Côte d'Ivoire : autorités, experts et habitants s'inquiètent de la dégradation des côtes maritimes

  • 03/09/2014
  • Source : Xinhua
La problématique de la détérioration des côtes maritimes figure au rang des problèmes environnementaux majeurs auxquels tente de faire face la Côte d'Ivoire.

L'érosion maritime constitue une préoccupation pour les autorités du pays qui ont tiré la sonnette d'alarme face à l'avancée de la mer qui détruit les côtes.
En juin dernier, le ministre ivoirien de l'Environnement Rémi Alla Kouadio avait plaidé pour des actions vigoureuses.
 
De son avis, il convient de mener des actions courageuses pour freiner l'avancée de la mer et assurer par ailleurs la surveillance du littoral au moyen de la télédétection, pour permettre d'éviter le pillage des ressources biologiques.
 
M. Alla Kouadio avait également déploré les méfaits du changement climatique qui entraîne des catastrophes à des échelles non maîtrisables.
 
"Il y a une surexploitation des ressources halieutiques et un développement intense des activités socio-économiques et des infrastructures à proximité de la zone côtière ivoirienne. Ceci a conduit à une forte pression démographique, au non-respect de la réglementation et à l'occupation anarchique des espaces naturels", a-il dénoncé.
 
Des experts ont pour leur part expliqué que "l'érosion côtière est la conséquence de la conjugaison de deux facteurs dont l'un est naturel et l'autre humain".

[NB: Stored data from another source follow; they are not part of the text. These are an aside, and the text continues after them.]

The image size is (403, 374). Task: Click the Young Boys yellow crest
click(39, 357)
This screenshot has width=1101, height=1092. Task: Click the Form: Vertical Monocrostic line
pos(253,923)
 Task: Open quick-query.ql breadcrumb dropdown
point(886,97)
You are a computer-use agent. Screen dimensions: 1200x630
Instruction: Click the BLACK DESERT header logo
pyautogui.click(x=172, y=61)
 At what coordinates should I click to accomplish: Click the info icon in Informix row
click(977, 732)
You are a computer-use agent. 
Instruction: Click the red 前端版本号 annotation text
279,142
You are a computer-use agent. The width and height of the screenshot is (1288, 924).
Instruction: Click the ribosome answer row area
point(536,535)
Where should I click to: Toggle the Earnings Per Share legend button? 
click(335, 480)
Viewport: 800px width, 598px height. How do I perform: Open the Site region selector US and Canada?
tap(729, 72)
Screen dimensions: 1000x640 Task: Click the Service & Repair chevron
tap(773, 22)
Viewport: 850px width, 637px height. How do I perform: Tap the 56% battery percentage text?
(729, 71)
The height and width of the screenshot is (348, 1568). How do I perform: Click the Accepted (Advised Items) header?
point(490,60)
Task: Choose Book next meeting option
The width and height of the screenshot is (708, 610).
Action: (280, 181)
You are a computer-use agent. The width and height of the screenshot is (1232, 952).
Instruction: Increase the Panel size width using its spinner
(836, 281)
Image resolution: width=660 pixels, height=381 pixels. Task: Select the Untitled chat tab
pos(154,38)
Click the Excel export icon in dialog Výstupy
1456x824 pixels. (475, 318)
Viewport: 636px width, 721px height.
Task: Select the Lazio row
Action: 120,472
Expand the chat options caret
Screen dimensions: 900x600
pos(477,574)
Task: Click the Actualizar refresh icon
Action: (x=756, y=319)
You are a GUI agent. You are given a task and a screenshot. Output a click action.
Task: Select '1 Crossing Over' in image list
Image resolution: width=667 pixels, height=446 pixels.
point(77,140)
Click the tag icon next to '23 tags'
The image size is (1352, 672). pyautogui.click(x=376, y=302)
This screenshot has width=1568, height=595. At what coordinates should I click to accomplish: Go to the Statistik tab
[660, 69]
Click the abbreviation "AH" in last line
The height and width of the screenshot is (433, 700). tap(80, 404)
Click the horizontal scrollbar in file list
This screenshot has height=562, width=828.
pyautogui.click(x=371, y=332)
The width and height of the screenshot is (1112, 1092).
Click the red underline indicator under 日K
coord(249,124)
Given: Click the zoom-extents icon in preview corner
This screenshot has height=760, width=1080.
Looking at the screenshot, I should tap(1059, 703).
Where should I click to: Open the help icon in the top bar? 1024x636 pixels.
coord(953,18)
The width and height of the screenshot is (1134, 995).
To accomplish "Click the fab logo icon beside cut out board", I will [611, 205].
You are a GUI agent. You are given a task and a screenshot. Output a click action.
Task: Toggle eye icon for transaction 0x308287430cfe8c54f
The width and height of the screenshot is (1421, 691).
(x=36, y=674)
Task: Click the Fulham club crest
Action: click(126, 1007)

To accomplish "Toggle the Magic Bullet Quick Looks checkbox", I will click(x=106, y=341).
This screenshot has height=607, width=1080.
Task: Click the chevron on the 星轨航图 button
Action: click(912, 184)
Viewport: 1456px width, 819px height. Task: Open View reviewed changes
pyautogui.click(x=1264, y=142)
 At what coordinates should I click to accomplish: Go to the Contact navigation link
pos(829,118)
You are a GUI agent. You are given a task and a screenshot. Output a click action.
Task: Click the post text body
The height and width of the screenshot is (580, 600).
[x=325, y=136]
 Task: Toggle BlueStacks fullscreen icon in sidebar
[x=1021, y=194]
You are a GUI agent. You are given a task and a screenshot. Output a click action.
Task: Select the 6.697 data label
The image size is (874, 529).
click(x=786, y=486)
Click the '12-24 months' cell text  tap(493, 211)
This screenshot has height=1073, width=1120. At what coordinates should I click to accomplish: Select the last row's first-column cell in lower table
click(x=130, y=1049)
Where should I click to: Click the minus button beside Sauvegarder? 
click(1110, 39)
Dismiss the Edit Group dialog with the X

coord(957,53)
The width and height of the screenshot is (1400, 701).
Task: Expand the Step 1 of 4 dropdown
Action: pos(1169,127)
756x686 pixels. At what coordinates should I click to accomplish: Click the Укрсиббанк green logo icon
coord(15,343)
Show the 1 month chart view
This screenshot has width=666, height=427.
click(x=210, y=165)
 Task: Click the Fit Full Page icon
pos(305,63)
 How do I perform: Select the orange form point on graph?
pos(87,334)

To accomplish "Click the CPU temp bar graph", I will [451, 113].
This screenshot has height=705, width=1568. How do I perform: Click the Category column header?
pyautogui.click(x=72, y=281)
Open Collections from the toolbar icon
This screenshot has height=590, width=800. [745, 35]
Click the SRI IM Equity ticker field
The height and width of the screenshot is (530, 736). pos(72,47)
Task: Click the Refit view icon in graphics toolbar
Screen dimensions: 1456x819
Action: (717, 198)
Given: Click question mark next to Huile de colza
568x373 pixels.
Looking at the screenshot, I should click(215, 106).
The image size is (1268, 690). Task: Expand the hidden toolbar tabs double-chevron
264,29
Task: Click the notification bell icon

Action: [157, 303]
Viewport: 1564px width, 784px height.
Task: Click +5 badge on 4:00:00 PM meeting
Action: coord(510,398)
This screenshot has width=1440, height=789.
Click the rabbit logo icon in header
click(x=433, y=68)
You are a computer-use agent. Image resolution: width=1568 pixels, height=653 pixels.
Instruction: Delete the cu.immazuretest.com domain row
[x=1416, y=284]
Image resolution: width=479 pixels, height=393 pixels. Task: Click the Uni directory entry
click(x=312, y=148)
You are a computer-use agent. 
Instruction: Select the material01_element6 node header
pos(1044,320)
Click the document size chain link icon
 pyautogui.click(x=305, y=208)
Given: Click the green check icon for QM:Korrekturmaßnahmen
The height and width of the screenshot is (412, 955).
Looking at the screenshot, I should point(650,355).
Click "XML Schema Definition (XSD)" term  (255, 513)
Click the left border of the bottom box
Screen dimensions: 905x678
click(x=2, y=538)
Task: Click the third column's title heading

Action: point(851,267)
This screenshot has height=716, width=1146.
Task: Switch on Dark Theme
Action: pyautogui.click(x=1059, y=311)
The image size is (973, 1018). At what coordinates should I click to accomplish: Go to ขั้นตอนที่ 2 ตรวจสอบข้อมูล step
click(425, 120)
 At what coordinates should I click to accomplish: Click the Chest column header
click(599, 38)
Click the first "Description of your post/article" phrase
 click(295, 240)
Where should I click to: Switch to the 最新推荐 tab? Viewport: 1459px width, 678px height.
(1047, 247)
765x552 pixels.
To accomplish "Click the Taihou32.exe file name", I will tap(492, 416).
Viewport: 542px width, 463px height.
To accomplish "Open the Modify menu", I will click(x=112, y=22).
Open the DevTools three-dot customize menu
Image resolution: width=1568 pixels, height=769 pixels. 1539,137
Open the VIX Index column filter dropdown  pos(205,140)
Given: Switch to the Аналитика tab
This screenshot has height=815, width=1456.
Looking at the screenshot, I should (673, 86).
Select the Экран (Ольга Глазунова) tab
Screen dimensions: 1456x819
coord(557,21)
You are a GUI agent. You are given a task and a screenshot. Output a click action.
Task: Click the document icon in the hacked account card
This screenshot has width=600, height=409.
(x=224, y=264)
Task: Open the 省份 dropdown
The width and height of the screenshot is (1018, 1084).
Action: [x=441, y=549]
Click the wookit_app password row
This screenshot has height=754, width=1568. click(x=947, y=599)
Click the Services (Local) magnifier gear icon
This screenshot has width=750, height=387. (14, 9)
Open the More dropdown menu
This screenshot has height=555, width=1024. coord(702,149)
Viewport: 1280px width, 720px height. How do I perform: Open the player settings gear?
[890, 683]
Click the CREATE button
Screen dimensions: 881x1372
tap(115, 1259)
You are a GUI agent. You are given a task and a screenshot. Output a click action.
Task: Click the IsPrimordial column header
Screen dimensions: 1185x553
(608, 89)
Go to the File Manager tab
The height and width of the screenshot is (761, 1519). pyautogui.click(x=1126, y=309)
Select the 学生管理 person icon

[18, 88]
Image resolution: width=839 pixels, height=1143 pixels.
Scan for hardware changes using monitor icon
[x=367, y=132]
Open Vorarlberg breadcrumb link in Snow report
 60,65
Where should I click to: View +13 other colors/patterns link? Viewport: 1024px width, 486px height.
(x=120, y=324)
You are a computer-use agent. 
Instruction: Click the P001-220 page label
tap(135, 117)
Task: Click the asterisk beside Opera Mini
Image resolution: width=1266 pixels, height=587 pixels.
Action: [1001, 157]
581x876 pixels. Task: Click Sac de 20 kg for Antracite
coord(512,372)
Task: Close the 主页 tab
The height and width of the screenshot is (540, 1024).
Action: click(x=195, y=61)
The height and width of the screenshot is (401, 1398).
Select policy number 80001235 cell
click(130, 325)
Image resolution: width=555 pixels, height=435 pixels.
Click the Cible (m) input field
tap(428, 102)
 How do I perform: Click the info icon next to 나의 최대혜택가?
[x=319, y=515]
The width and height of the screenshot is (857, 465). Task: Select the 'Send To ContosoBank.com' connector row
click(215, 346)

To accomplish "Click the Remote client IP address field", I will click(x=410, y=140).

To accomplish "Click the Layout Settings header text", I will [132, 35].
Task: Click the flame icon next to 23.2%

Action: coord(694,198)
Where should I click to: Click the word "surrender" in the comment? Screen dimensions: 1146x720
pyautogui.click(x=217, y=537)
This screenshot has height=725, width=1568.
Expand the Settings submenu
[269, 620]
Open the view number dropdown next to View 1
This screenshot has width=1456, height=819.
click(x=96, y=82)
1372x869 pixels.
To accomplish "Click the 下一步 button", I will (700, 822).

A en croire ceux-ci, les changements climatiques ont une influence sur le niveau des eaux maritimes et cette augmentation du niveau de la mer est exacerbée par l'action de l'homme".
 
"De nombreuses personnes s'adonnent aux activités de pêche, créent des restaurants et des bars en bordure de mer. S'ajoutent à cela les activités liées à l'extraction du sable", ont-ils illustré.
 
LA MER AVANCE D'UN METRE CHAQUE ANNEE
Lors d'un atelier des experts tenu fin août à Abidjan, le directeur général de l'Environnement Georges Kouadio Kouamé a révélé que la mer avance en moyenne d'un mètre chaque année.
 
"La situation est alarmante. Il est nécessaire de réagir très vite", a alerté M. Kouamé. Il a indiqué que les localités considérées comme les points chauds du littoral ivoirien ont été identifiées.
 
"Il s'agit des localités de Grand – Bassam, Assinie (sud(est), San Pedro et Grand Lahou (sud-ouest)", a-t-il énuméré, faisant remarquer que l'avancée dépend des zones.
 
L'inquiétude grandit également chez des populations face à la dégradation des côtes maritimes.
 
Plusieurs habitants de Grand Bassam interrogés ont déclaré avoir le sommeil troublé par l'avancée de la mer en raison des menaces de l'océan sur leurs habitations et leurs lieux d'activité.
 
"Il y a quelques années de cela, ma maison était loin de la mer mais aujourd'hui elle n'est plus qu'à quelques mètres. Les vagues ont déjà emporté le mur qui était censé nous protéger", a déclaré Rémi Nponou, un habitant.
 
Félix Tolou, propriétaire d'un bar, a été contrait de fermer son espace commercial situé en bordure de mer mais qui a été démoli par les puissantes vagues de l'océan.
 
Le phénomène de l'érosion maritime progressive constitue une réalité tangible en Côte d'Ivoire. A plusieurs occasions, des appels ont été lancés pour des actions conjuguées des autorités, des experts et de la population pour une protection efficace de l'environnement.